## Goal of the exercise
Write each entry out again exactly as it was given.

## Extracted material
☆ ☆ ☆ ☆ ☆

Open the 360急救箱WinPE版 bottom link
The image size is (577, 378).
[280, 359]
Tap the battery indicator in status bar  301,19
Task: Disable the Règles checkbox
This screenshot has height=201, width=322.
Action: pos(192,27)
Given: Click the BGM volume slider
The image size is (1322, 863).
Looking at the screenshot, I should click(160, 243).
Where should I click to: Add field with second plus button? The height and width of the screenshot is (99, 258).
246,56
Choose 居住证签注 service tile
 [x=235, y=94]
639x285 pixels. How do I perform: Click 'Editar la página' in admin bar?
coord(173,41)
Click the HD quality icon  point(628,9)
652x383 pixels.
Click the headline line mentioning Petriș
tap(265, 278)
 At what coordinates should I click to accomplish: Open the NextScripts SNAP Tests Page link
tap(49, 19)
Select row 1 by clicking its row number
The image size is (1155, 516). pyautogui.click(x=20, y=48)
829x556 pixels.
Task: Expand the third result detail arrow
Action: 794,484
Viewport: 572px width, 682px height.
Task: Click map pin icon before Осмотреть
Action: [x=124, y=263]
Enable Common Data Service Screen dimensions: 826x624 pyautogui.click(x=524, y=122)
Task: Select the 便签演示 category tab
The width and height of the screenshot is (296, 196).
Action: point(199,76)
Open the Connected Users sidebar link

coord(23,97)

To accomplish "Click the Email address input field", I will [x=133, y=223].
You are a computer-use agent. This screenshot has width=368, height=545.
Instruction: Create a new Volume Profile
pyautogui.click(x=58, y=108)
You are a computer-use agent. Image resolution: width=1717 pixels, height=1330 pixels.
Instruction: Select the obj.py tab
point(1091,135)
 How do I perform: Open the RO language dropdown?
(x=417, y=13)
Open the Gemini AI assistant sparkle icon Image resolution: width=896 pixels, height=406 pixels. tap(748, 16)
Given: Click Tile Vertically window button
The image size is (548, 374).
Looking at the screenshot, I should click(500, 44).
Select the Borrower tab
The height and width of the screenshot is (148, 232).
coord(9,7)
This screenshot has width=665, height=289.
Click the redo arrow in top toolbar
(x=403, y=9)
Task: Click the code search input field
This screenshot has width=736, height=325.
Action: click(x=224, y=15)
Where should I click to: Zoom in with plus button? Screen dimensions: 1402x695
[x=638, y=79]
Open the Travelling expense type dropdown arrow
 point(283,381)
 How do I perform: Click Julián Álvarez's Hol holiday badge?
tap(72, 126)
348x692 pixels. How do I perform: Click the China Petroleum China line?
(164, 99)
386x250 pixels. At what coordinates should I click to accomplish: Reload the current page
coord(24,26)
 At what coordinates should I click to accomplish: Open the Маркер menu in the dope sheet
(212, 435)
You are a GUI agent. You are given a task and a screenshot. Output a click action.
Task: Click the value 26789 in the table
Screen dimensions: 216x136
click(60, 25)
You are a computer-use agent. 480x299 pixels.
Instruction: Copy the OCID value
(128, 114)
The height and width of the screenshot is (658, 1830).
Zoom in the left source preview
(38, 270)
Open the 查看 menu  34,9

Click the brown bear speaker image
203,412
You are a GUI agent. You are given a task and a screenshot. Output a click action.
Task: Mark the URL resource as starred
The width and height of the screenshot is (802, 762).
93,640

☆ ☆ ☆ ☆ ☆

## Written response
Open the 360急救箱WinPE版 bottom link
The image size is (577, 378).
[280, 359]
Tap the battery indicator in status bar  301,19
Task: Disable the Règles checkbox
This screenshot has height=201, width=322.
Action: pos(192,27)
Given: Click the BGM volume slider
The image size is (1322, 863).
Looking at the screenshot, I should click(160, 243).
Where should I click to: Add field with second plus button? The height and width of the screenshot is (99, 258).
246,56
Choose 居住证签注 service tile
 [x=235, y=94]
639x285 pixels. How do I perform: Click 'Editar la página' in admin bar?
coord(173,41)
Click the HD quality icon  point(628,9)
652x383 pixels.
Click the headline line mentioning Petriș
tap(265, 278)
 At what coordinates should I click to accomplish: Open the NextScripts SNAP Tests Page link
tap(49, 19)
Select row 1 by clicking its row number
The image size is (1155, 516). pyautogui.click(x=20, y=48)
829x556 pixels.
Task: Expand the third result detail arrow
Action: 794,484
Viewport: 572px width, 682px height.
Task: Click map pin icon before Осмотреть
Action: [x=124, y=263]
Enable Common Data Service Screen dimensions: 826x624 pyautogui.click(x=524, y=122)
Task: Select the 便签演示 category tab
The width and height of the screenshot is (296, 196).
Action: point(199,76)
Open the Connected Users sidebar link

coord(23,97)

To accomplish "Click the Email address input field", I will [x=133, y=223].
You are a computer-use agent. This screenshot has width=368, height=545.
Instruction: Create a new Volume Profile
pyautogui.click(x=58, y=108)
You are a computer-use agent. Image resolution: width=1717 pixels, height=1330 pixels.
Instruction: Select the obj.py tab
point(1091,135)
 How do I perform: Open the RO language dropdown?
(x=417, y=13)
Open the Gemini AI assistant sparkle icon Image resolution: width=896 pixels, height=406 pixels. tap(748, 16)
Given: Click Tile Vertically window button
The image size is (548, 374).
Looking at the screenshot, I should click(500, 44).
Select the Borrower tab
The height and width of the screenshot is (148, 232).
coord(9,7)
This screenshot has width=665, height=289.
Click the redo arrow in top toolbar
(x=403, y=9)
Task: Click the code search input field
This screenshot has width=736, height=325.
Action: click(x=224, y=15)
Where should I click to: Zoom in with plus button? Screen dimensions: 1402x695
[x=638, y=79]
Open the Travelling expense type dropdown arrow
 point(283,381)
 How do I perform: Click Julián Álvarez's Hol holiday badge?
tap(72, 126)
348x692 pixels. How do I perform: Click the China Petroleum China line?
(164, 99)
386x250 pixels. At what coordinates should I click to accomplish: Reload the current page
coord(24,26)
 At what coordinates should I click to accomplish: Open the Маркер menu in the dope sheet
(212, 435)
You are a GUI agent. You are given a task and a screenshot. Output a click action.
Task: Click the value 26789 in the table
Screen dimensions: 216x136
click(60, 25)
You are a computer-use agent. 480x299 pixels.
Instruction: Copy the OCID value
(128, 114)
The height and width of the screenshot is (658, 1830).
Zoom in the left source preview
(38, 270)
Open the 查看 menu  34,9

Click the brown bear speaker image
203,412
You are a GUI agent. You are given a task and a screenshot. Output a click action.
Task: Mark the URL resource as starred
The width and height of the screenshot is (802, 762).
93,640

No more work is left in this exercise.